La mise en examen n’est pas du tout indispensable.

Elle n’intervient que dans le cadre d’une information judiciaire, qui est la phase où un juge d’instruction intervient. Or, il faut savoir que l’information judiciaire n’est absolument pas impérative. Le Parquet peut très bien passer directement de l’enquête à la juridiction de jugement sans passer par l’ouverture d’une information judiciaire et la saisine d’un juge d’instruction.

De plus, le Parquet National Financier en charge de l’affaire revendique ouvertement et publiquement le fait de n’ouvrir des informations judiciaires que dans une affaire sur quatre. Les trois quarts du temps,  il se passe donc du juge d’instruction car l’instruction allonge considérablement la phase préparatoire du procès pénal.

Car l’objectif déclaré du Parquet national financier – et cela vaut pour l’ensemble des affaires dont il est saisi – est l’efficacité et la rapidité. Or, l’instruction est une phase très formalisée avec beaucoup de recours pour les personnes concernées (personnes mises en examen, victimes), ce qui retarde évidemment la saisine de la juridiction de jugement.

Quelles sont les issues possibles à ce dossier ?

Trois issues différentes sont à envisager dans le cadre de cette enquête :

La moins vraisemblable qui voudrait que le parquet ouvre une information judiciaire avec un juge d’instruction ; cette possibilité interviendrait au cas où le parquet considérerait à l’issue de toutes les investigations qu’il accomplit en ce moment qu’il est nécessaire d’en accomplir d’autres et que cet accomplissement doit être confié à un juge d’instruction.

Les deux autres issues concernent le cas où le parquet – ce qui semble aujourd’hui le plus vraisemblable – estime qu’il a pu lui-même faire procéder à l’ensemble des investigations nécessaires.

Dans ce cas, il pourrait procéder à un classement sans suite s’il devait conclure qu’aucune infraction n’a été commise. L’affaire en resterait donc là… au moins au plan juridique, indépendamment de son utilisation politique.
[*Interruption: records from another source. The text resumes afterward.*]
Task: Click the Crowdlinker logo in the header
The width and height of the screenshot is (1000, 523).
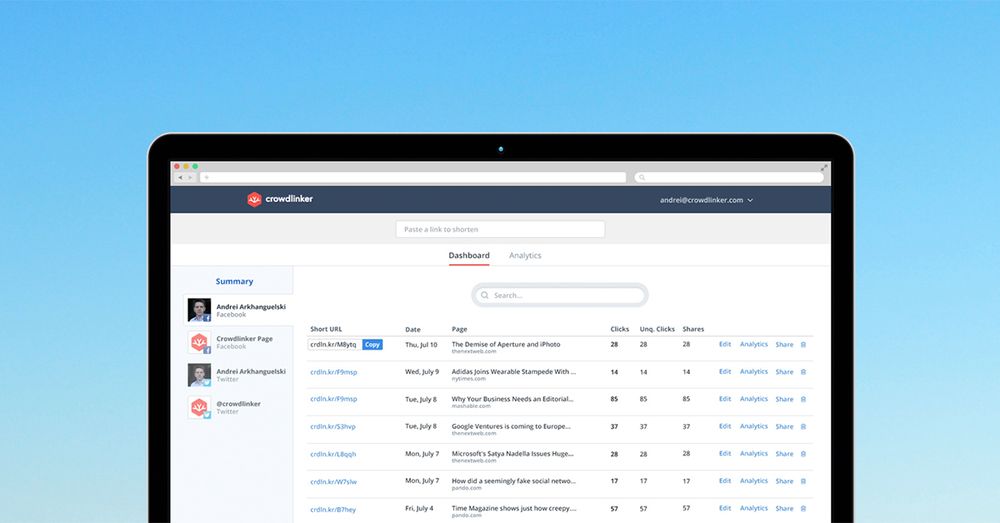Action: pos(280,199)
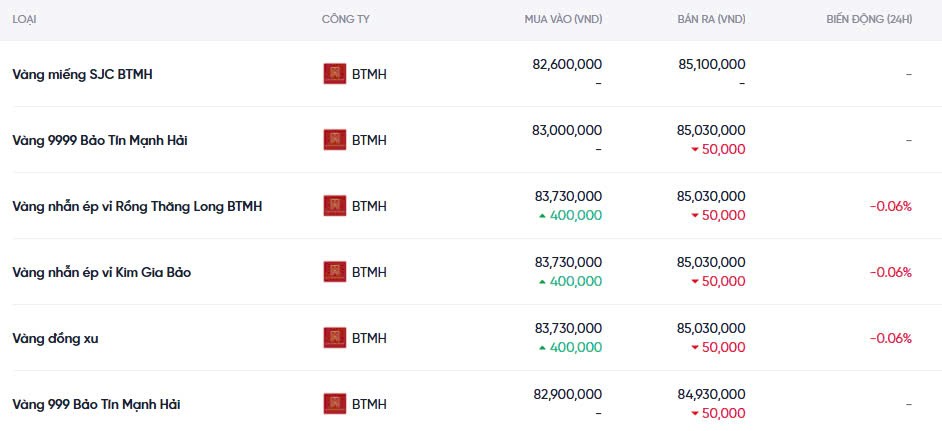
Task: Click BTMH logo beside Vàng 9999 Bảo Tín
Action: click(335, 140)
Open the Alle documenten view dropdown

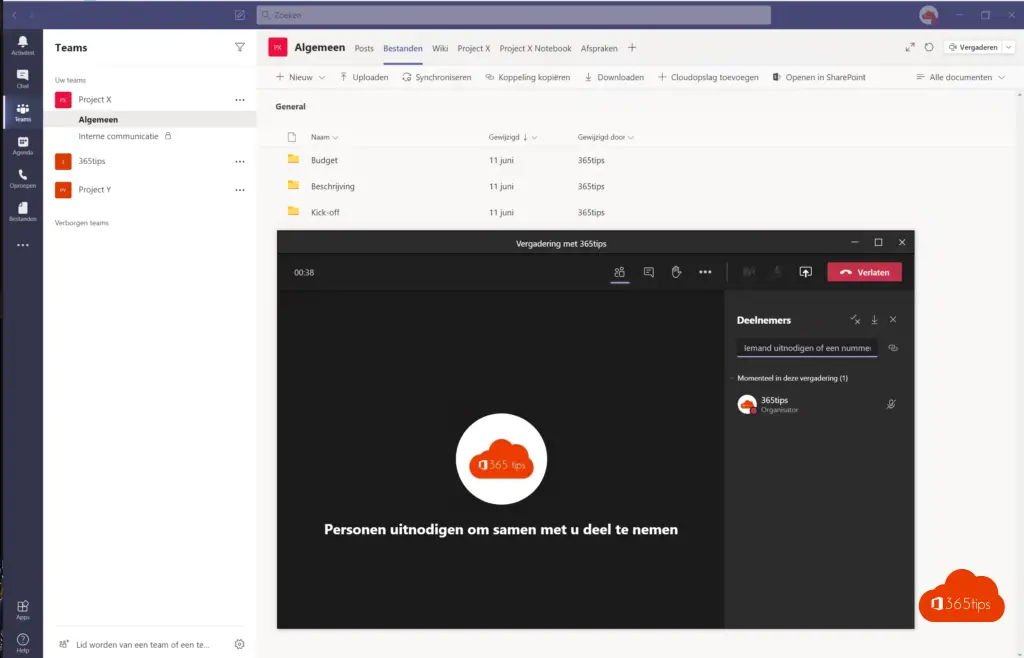pos(960,77)
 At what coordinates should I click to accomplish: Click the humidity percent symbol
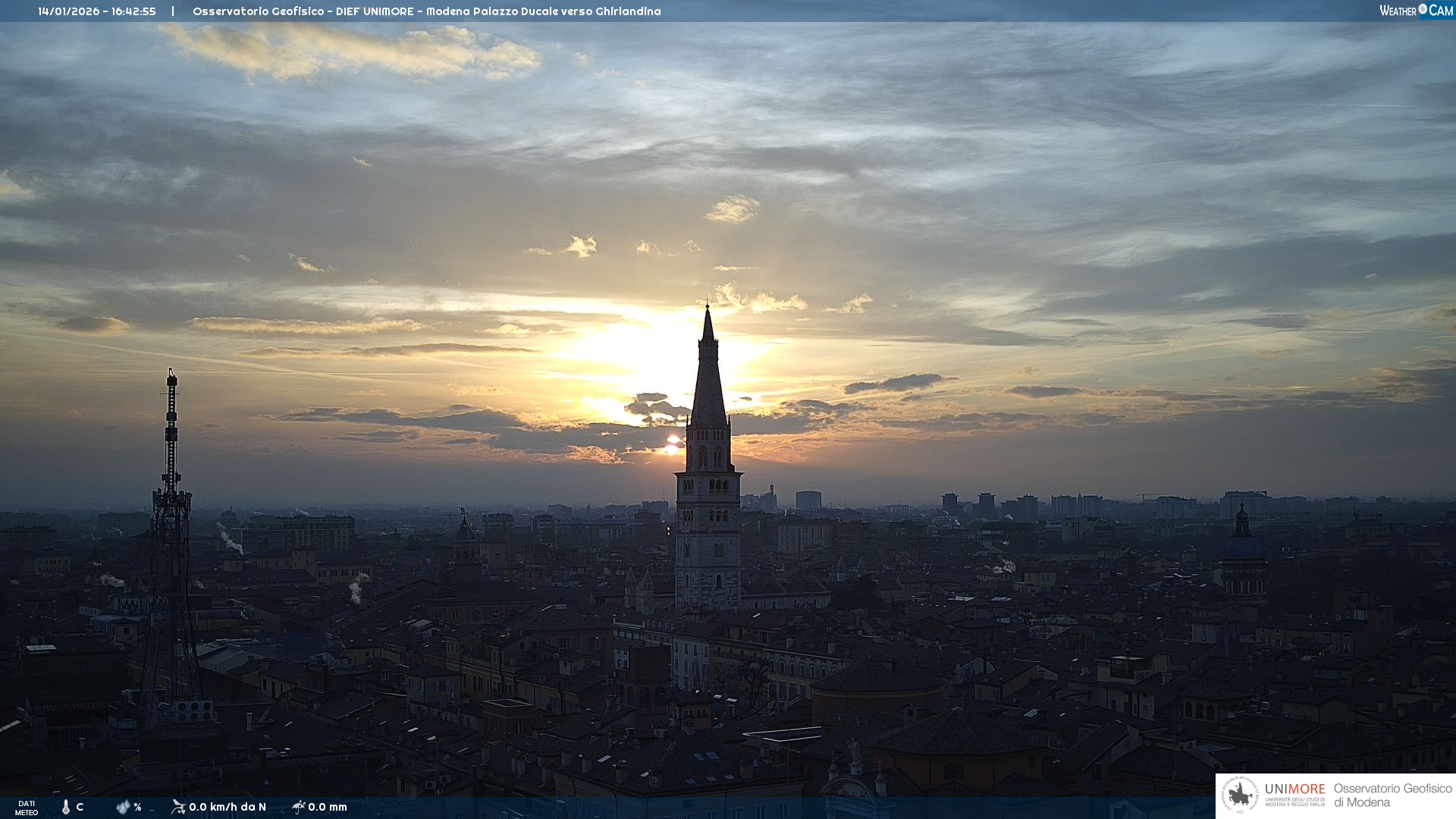pyautogui.click(x=137, y=807)
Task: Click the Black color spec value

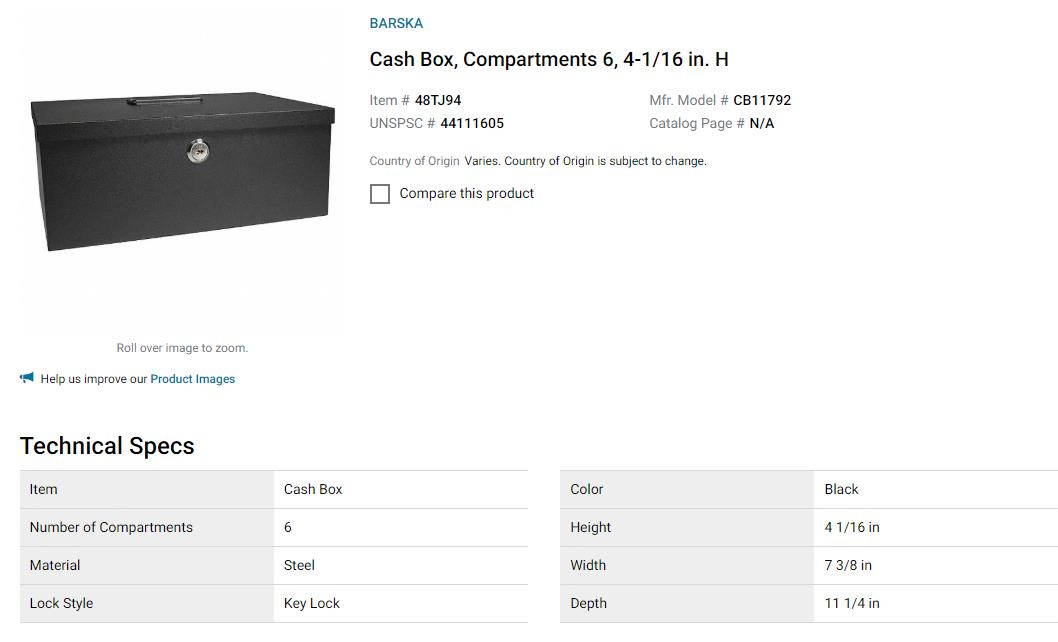Action: coord(842,489)
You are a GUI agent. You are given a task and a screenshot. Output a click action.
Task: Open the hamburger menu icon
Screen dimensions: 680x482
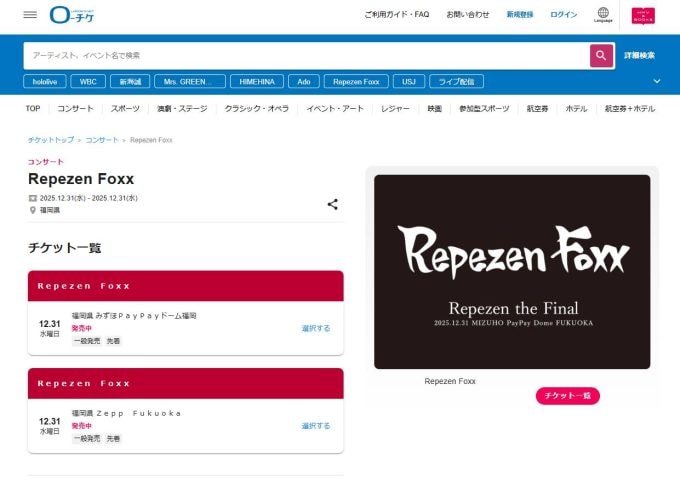coord(30,15)
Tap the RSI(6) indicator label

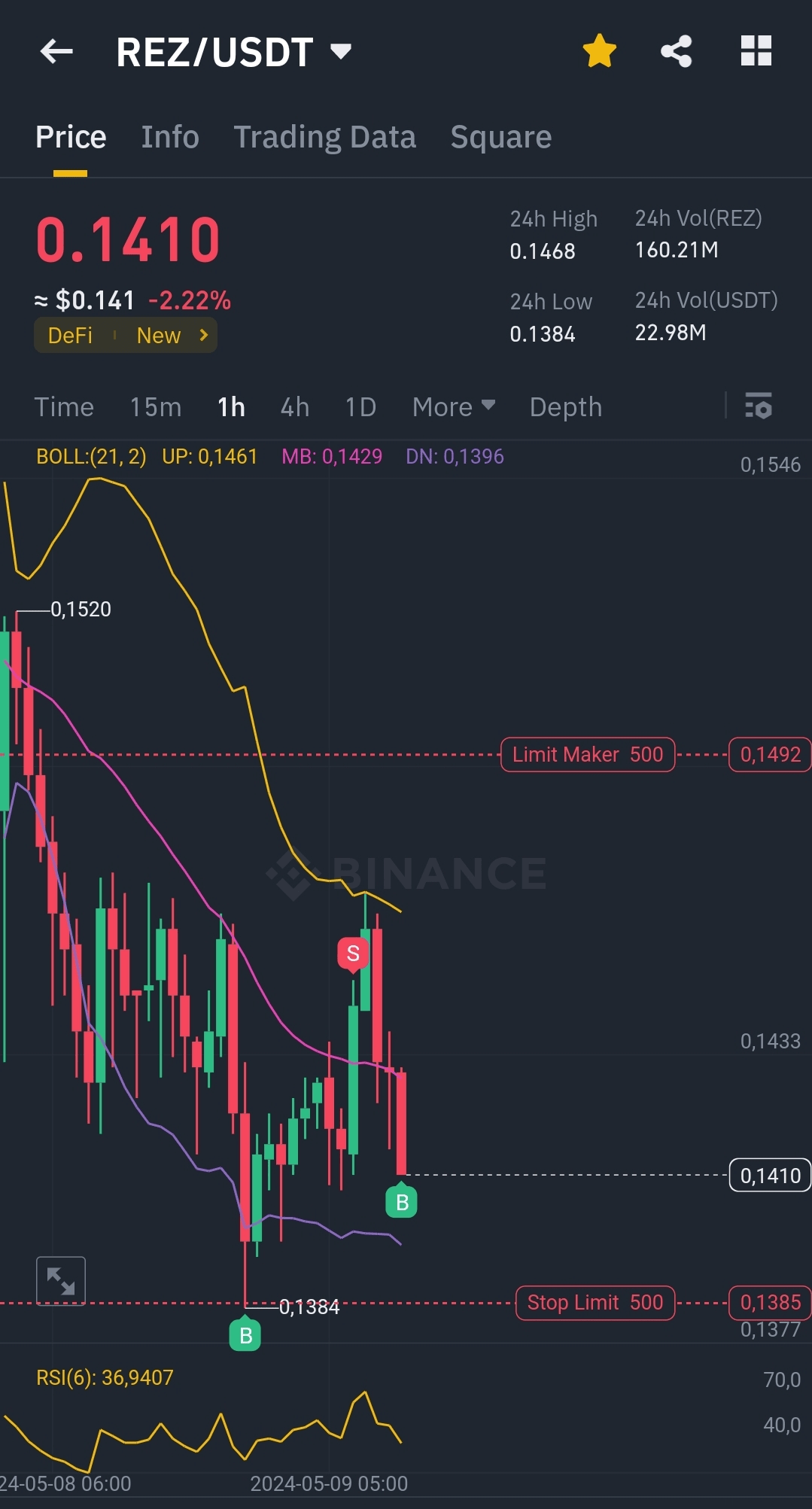(x=105, y=1377)
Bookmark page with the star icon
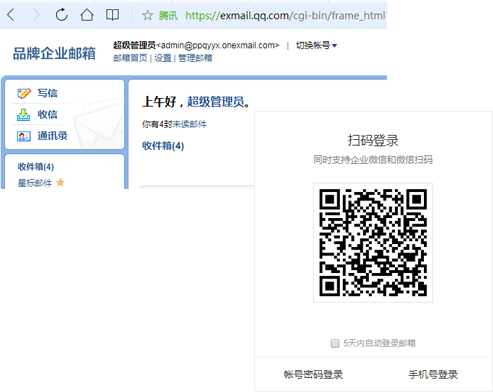The height and width of the screenshot is (392, 493). (147, 15)
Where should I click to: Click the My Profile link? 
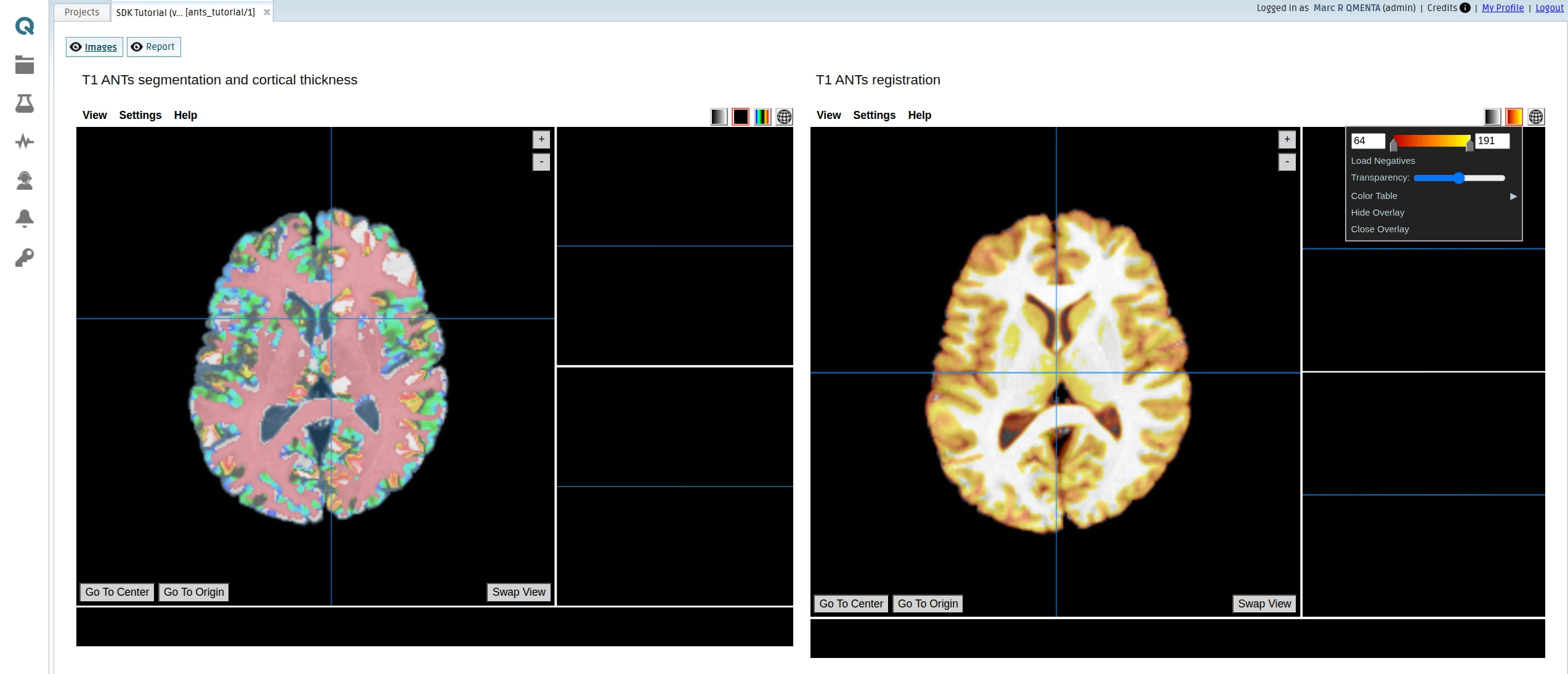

L’autre possibilité serait celle d’une saisine directe de la juridiction de jugement si le parquet estimait qu’une ou plusieurs infractions ont bien été commises ; on parle de citation directe. Cette citation consisterait dans un renvoi d’un ou plusieurs protagonistes de cette affaire devant le tribunal correctionnel.

Le dossier pourrait d’ailleurs être classé pour certains protagonistes et donner lieu à une citation devant le tribunal correctionnel pour d’autres. Par exemple, le volet parlementaire peut très bien ne pas être pénal à la différence du volet concernant la Revue des Deux Mondes.

Le plus vraisemblable est donc, à mon avis, qu’il n’y ait pas d’instruction. Néanmoins, – il faut insister là-dessus – une citation devant une juridiction de jugement n’est pas moins grave, au contraire. Le renvoi devant une juridiction constitue une accusation alors que la mise en examen est une accusation devant le juge d’instruction qui reprend le dossier et peut éventuellement prononcer un non-lieu par la suite.